▶ _EXERCISE PASSAGE_:
========================================================================
What should you change and what should you keep in your organization? The business model can guide you, helping managers uncover vulnerabilities and shore up strengths.

By Larry Bossidy and Ram Charan

From the book Confronting Reality: Doing What Matters to Get Things Right by Larry Bossidy and Ram Charan.

Copyright 2004 by Larry Bossidy and Ram Charan. Published by Crown Business, a member of the Crown Publishing Group, a division of Random House.

Reader ROI

  • How global changes can quickly render business strategies obsolete
  • A model for assessing an organization's strengths and weaknesses
  • How to decide which improvements are right for your company

It's become commonplace to say that globalization has changed business, but the tectonic shifts run deeper than most businesses understand. These changes are permanent rather than cyclical; the fundamentals of how a business makes money have been altered by worldwide supply chains, instant communications and a surplus of readily available capital. More troubling to managers is the speed with which these factors can render products and processes obsolete, even endangering a business's survival. Larry Bossidy, the retired chairman and CEO of Honeywell International, and Ram Charan, acclaimed business guru and author, have followed up their 2002 bestseller, Execution: The Discipline of Getting Things Done. Their new book, Confronting Reality: Doing What Matters to Get Things Right, is a how-to guide for confronting change - how to spot vulnerabilities in your organization and scan for competitive threats, how to diagnose what needs to be changed and what to leave alone, and how to prepare your organization to cange rapidly. The authors' basic management tool is the business model. Though certainly not a new concept, this version of the business model is broken down into three components that leaders can act on: assessing the external environment that the organization inhabits, setting financial targets for profitability and gauging the adequacy of the company's internal processes and structures. Finally, say Bossidy and Charan, good leaders must regularly examine their business model and create new iterations as needed. This excerpt shows the business model in action. As a practical matter, virtually every business is now a player on the global stage. But it's still hard for most people to see the specific ways global forces affect their businesses. People tend to look at them in piecemeal or linear fashion, failing to see emerging patterns. What they see often looks bewildering: a chaos of volatile exchange rates, competitive dynamics that are hard to define and understand, and uncertainty about a host of other co mplexities. The result is that more and more business leaders are getting blindsided, with a speed that was almost unthinkable in the past . . .
========================================================================
▶ _MATERIAL PROVIDED_:

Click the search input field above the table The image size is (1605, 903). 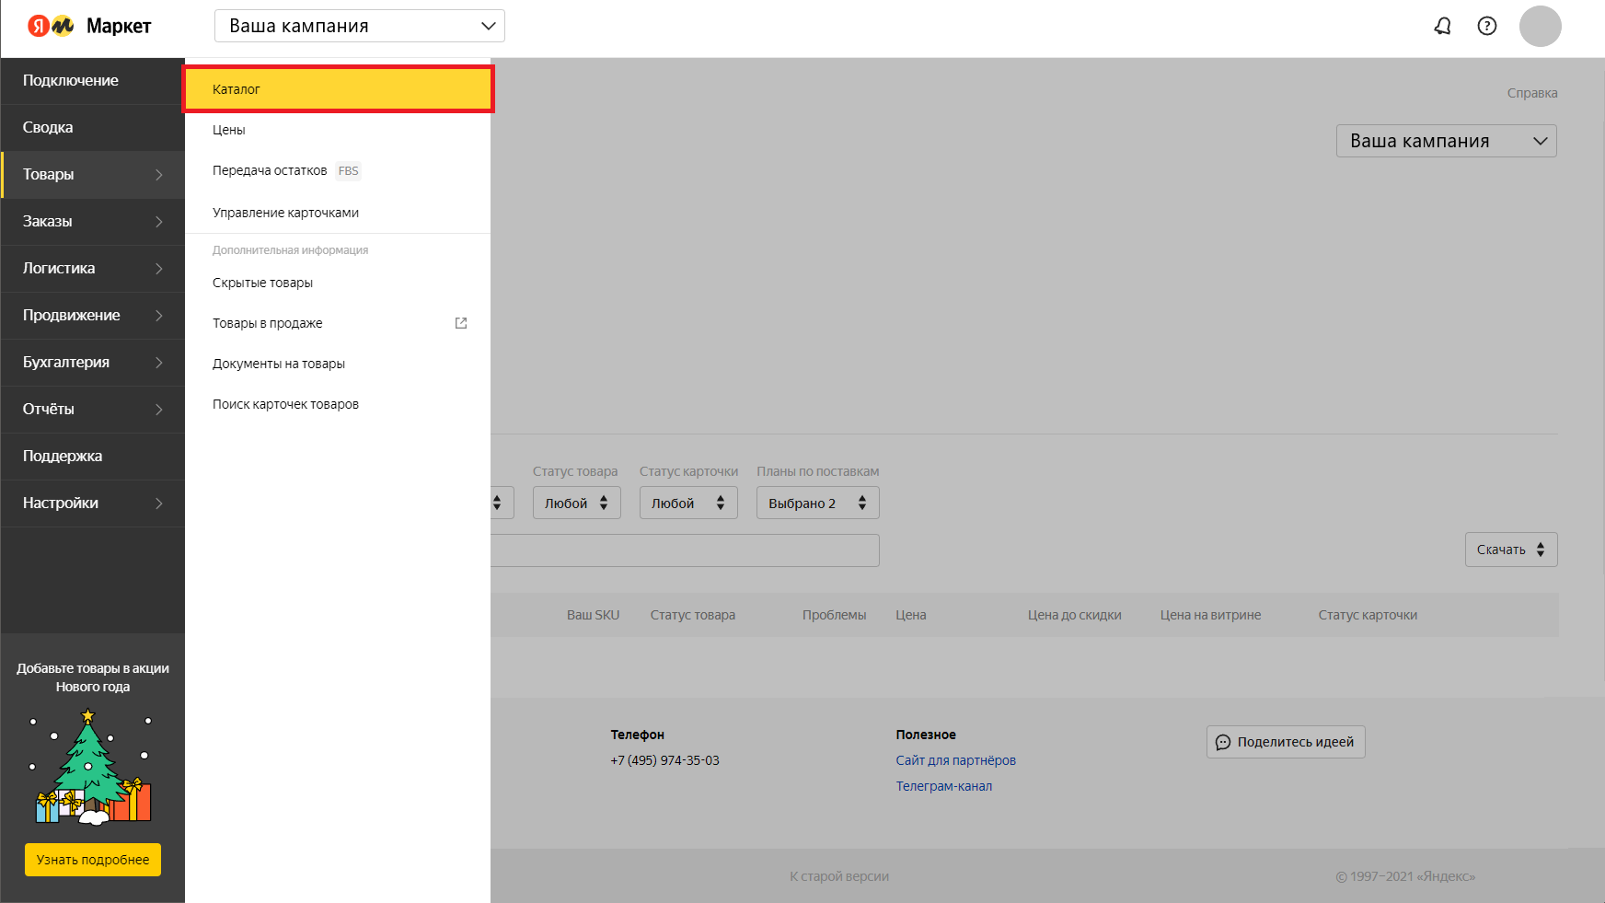685,550
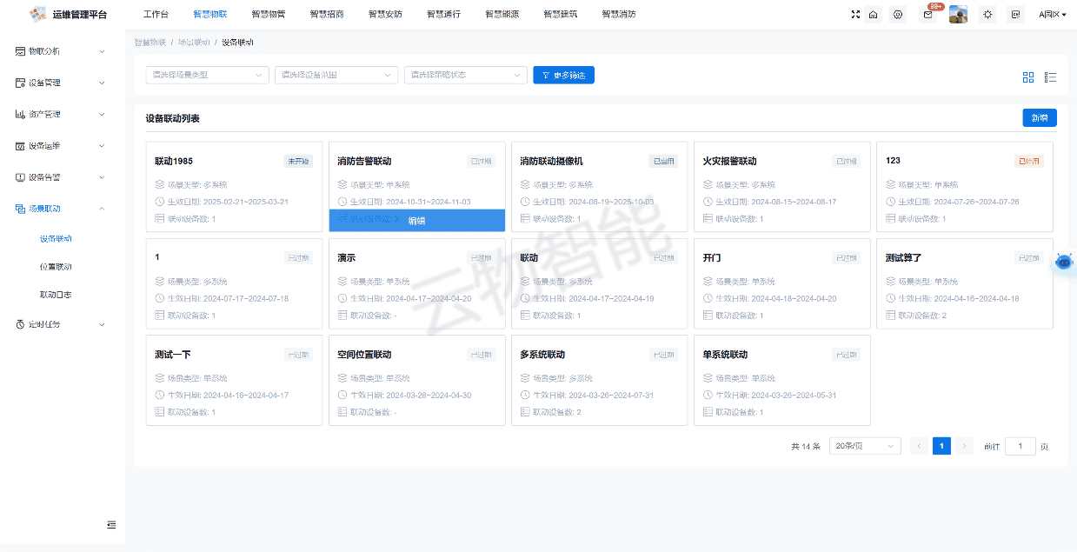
========================================================================
▶ _DESCRIPTION OF THE TASK_: Continue the book excerpt on how global forces blindside business leaders, picking up right after its final sentence. The lines have nothing to do with the book excerpt.

▶ _OUTPUT FOR THIS TASK_:
The Linux operating system [that Linus Torvalds] designed as a college student in 1991 and posted online interested only geeks at first. But over the years, the free open-source software attracted more and more followers and developers. Now it's beginning to look like a genuine competitor to Microsoft's Windows . . .

The new rule is that almost any business activity is ever more likely to have a worldwide dimension. A new competitor can come from anywhere. The next Linus Torvalds - perhaps the one who could make life hard for your own business - may even now be developing his or her plans sitting at home in Bangalore, Shanghai or Prague. It doesn't matter if this person is operating on a shoestring; a good idea is increasingly likely to find financial backers. And once any new product or service hits the market, it can reach customers anywhere on the planet almost overnight.

The other side of the coin, of course, is that the new global game offers unparalleled opportunities for those savvy enough to find them. If you're the first to see a market opening or the implications of a shift in regulatory policies, you could be the new competitor who blindsides a complacent player.